Ancient Rome was very colorful. Statues would have been painted with flesh tones, as well as bright colors for the garments, and would have sported uncannily realistic glass eyes. Temples would have radiated in red, blue, green, purple and gold. This is no recent discovery, but something that has been common knowledge among archaeologists and art historians since the ruins of Pompeii and Herculaneum were first uncovered in the mid-1700s. Nevertheless, the Renaissance misconception of an all-white Rome has persisted even into our times, and most people have a hard time visualizing garish multi-colored temples and palaces that seem vulgar in comparison with the pure and monochromatic ones of our imagination. This is in part due to the wealth of neoclassical architecture that swept Europe in the mid-18th century (and slightly later the United States, particularly in Washington, D.C.) ironically the same time those very discoveries were being made to prove this vision erroneous.
So it seems this is the dirty little secret of archaeology. We all know these sculptures and temples were tarted up in every color in the rainbow, but nobody wants to admit it. Some truths are better left unseen.

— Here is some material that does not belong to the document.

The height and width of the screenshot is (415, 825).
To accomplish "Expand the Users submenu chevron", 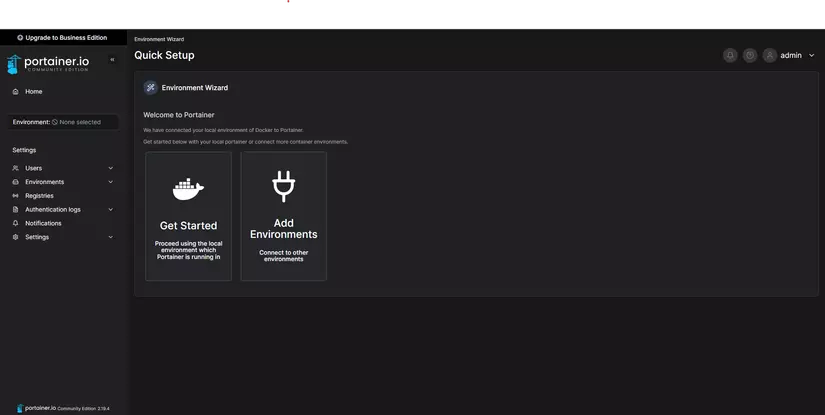I will [x=110, y=168].
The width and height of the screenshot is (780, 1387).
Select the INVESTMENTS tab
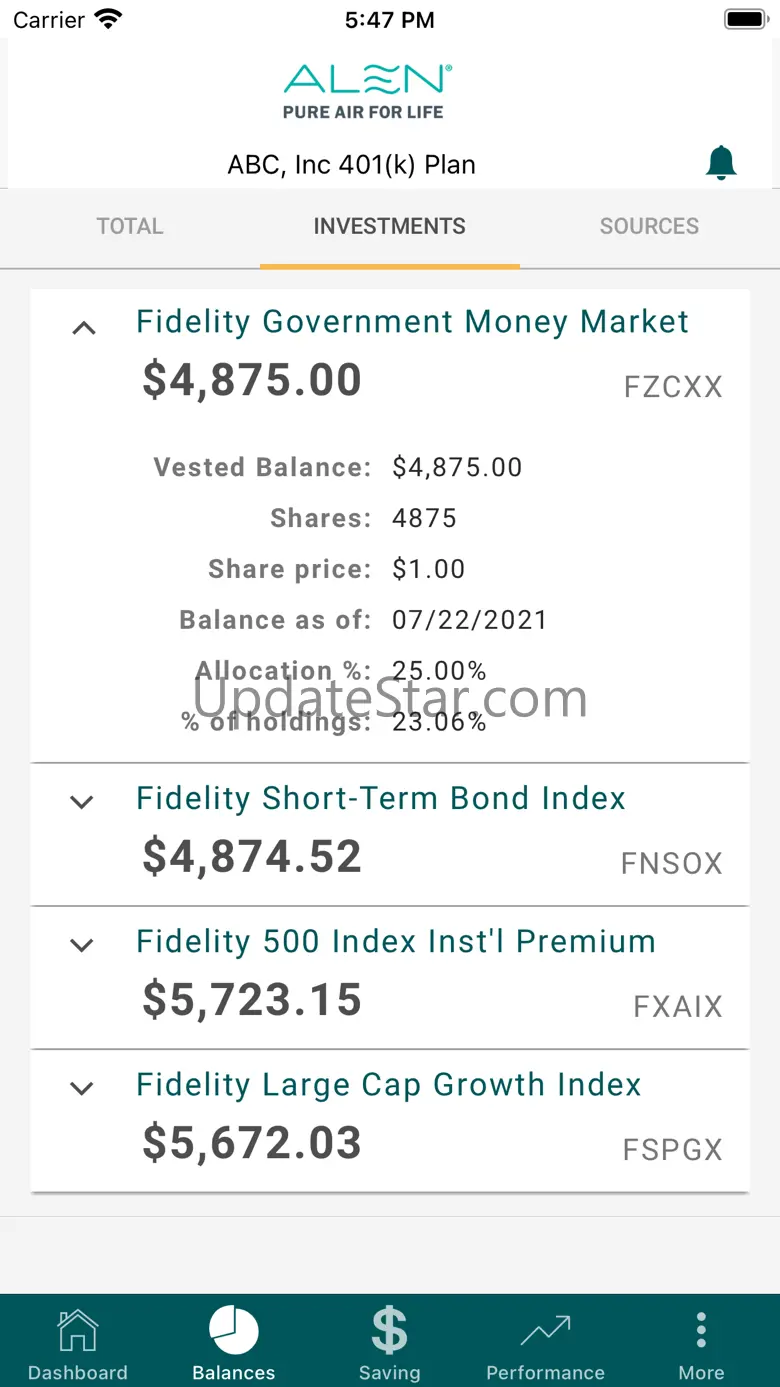tap(389, 226)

At least that is what you might think until you’ve seen the Ara Pacis on a Saturday night in summer. This stunning 1st century BC monument, which deserves a post of its own at a later date, is viewable on Saturday nights until the end of summer (only 3 left!) as it once may have looked. With the use of lasers, art historians collaborating with graphic artists and technicians, have made it possible to see the Ara Pacis in its full, brazen glory, like it or not. I, for one, like it. The bas-reliefs speak to you and the floral patterns burst to life. I find that all-white look rather boring, actually. My number one question: did they use fuchsia?
Head to the Ara Pacis on August 20th or 27th or September 3rd, from 9pm to midnight to see for yourself!